What is 'Breakpoint'

Breakpoint, for load mutual funds, is the dollar amount for the purchase of the fund's shares that qualifies the investor for a reduced sales charge. Breakpoints offer investors a discount for making larger investments. The purchase may either be made in a lump sum or by staggering payments within a specified period of time. The latter form of investment purchase in a fund must be documented by a Letter of Intent (LOI).

BREAKING DOWN 'Breakpoint'

Breakpoints are set at various levels to offer investors a discount on sales charges when they make larger investments. Breakpoints are determined by the mutual fund and integrated within the fund distribution process. They are typically offered for funds with a front-end sales charge but may be available for other types of sales charges as well.

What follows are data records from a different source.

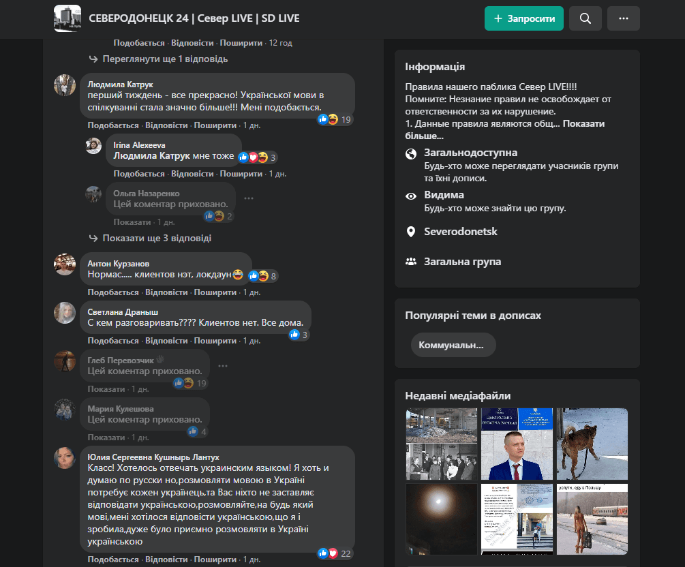Open options dots beside Глеб Перевозчик's hidden comment

(222, 366)
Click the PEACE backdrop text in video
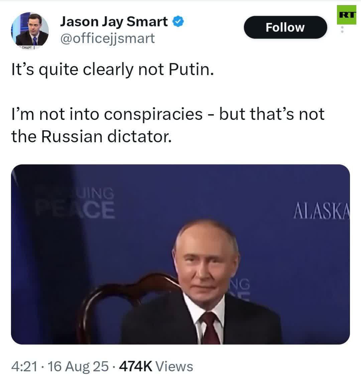This screenshot has width=361, height=384. pyautogui.click(x=76, y=210)
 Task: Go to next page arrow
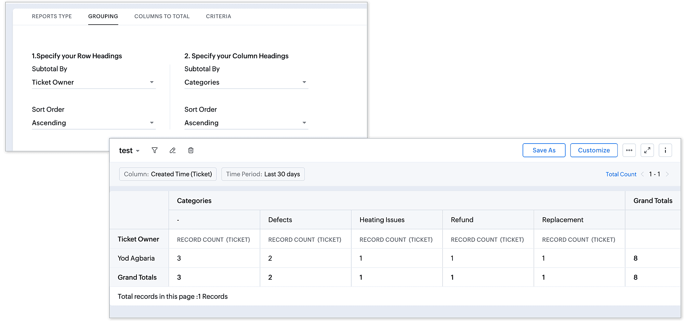pyautogui.click(x=667, y=174)
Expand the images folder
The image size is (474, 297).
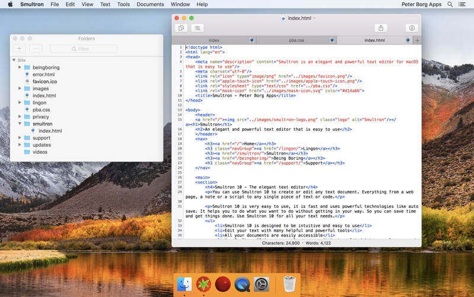(20, 89)
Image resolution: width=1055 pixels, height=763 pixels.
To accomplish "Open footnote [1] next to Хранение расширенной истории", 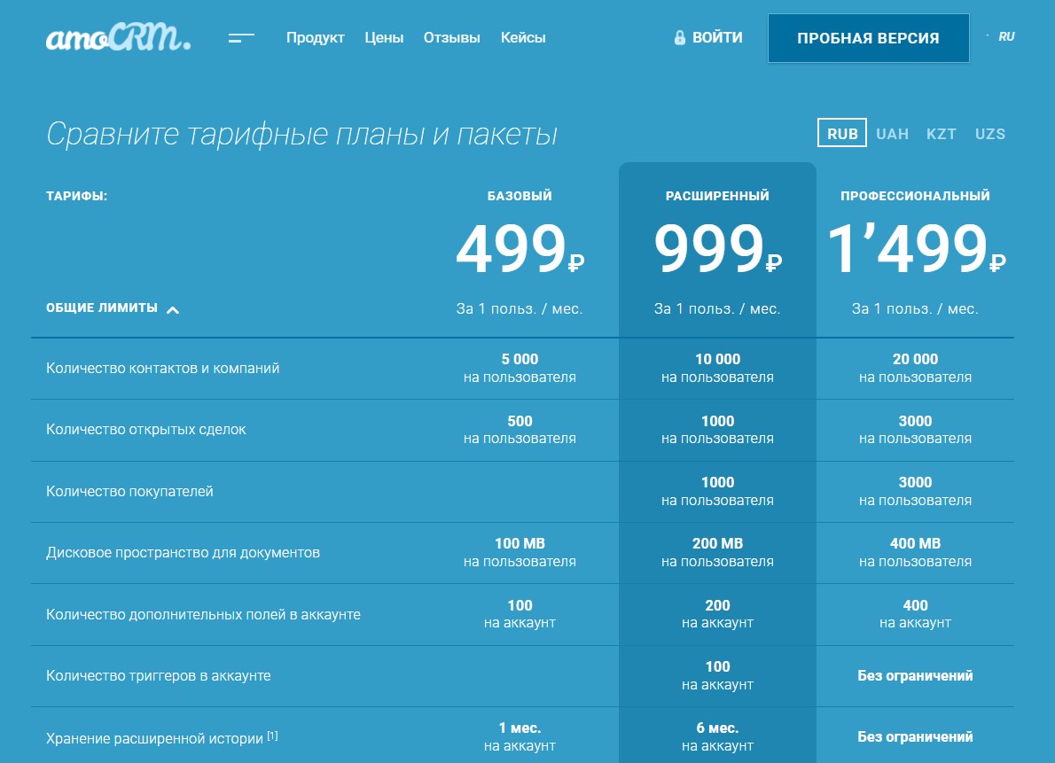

Mutual funds are required to give a description of breakpoints and eligibility requirements in the fund prospectus. By reaching or surpassing a breakpoint, an investor will face a lower sales charge and save money.  

Breakpoint discounts often begin at $25,000. The Financial Industry Regulatory Authority (FINRA) provides the following example of a breakpoint discount schedule:

Investment and Sales Charge

Less than $25,000 5.00%

At least $25,000, but less than $50,000 4.25%

At least $50,000, but less than $100,000 3.75%

At least $100,000, but less than $250,000 3.25%

At least $250,000, but less than $500,000 2.75%

At least $500,000, but less than $1 million 2.00%

$1 million or more No sales charge

Breakpoint Qualifications

When a mutual fund offers breakpoint discounts, there are a few ways an investor can qualify. If an investor’s initial purchase reaches a breakpoint they can expect to receive the corresponding discount rate.

Given the FINRA breakpoint schedule, suppose that an investor plans to invest $100,000 in a front-end load mutual fund with a standard sales charge of 5.00%, or $5,000. Since the fund offers breakpoints, the investor’s front-end sales charge would be reduced to 3.25% or $3,250. The breakpoints help this investor to save $1,750 on the transaction.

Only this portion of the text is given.